### What you have to do
For this exercise, an exact copy is needed of only the lines from the one containing "Task: Open the" through the end of the data, with pictures left out.

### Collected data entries
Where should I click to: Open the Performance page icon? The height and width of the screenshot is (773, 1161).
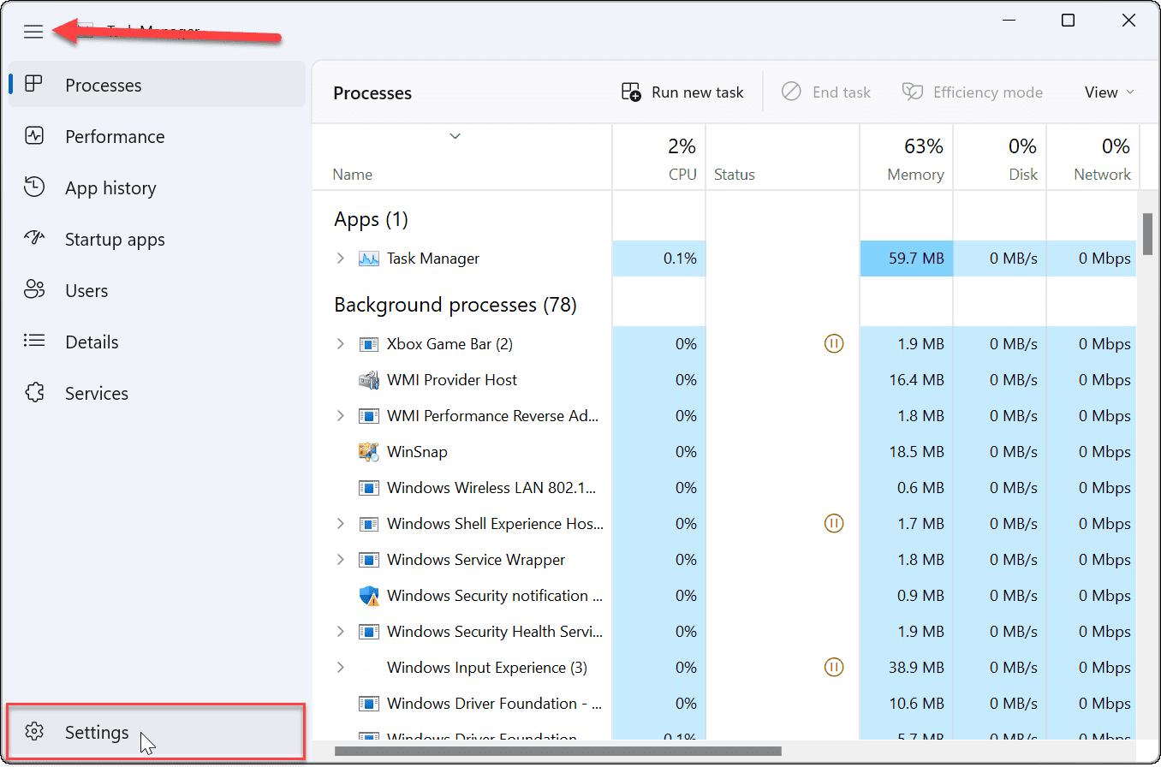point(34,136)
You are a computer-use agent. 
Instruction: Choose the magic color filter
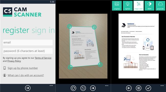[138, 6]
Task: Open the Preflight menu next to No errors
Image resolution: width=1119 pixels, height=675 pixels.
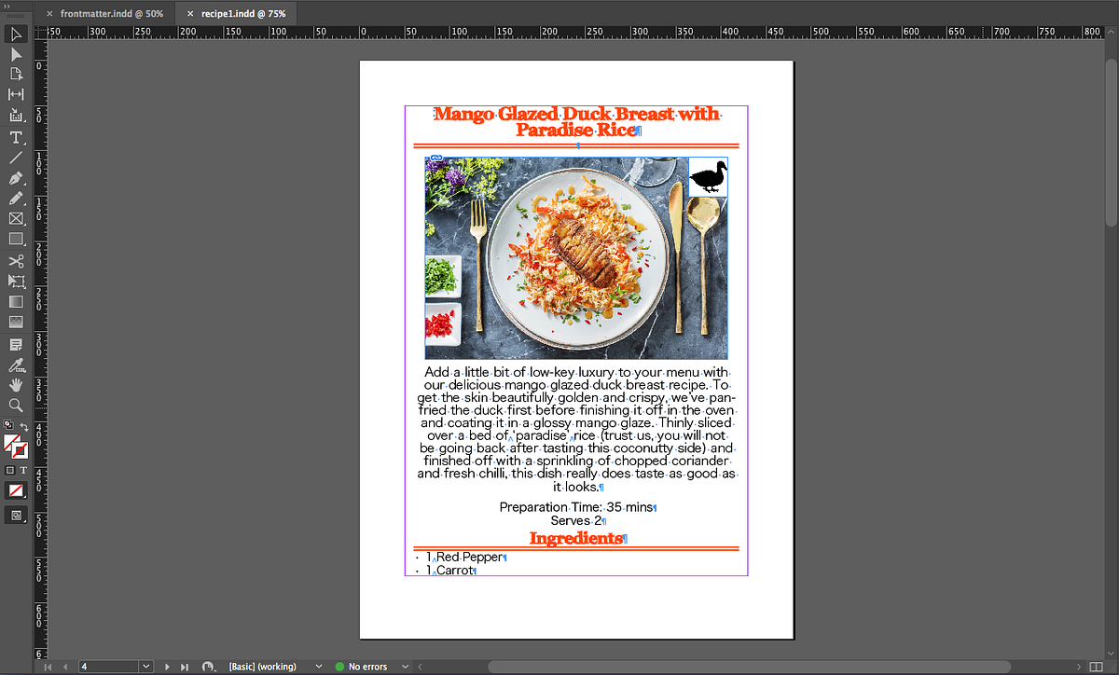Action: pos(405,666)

### Task output
Task: Open the Preflight menu next to No errors
Image resolution: width=1119 pixels, height=675 pixels.
Action: pos(405,666)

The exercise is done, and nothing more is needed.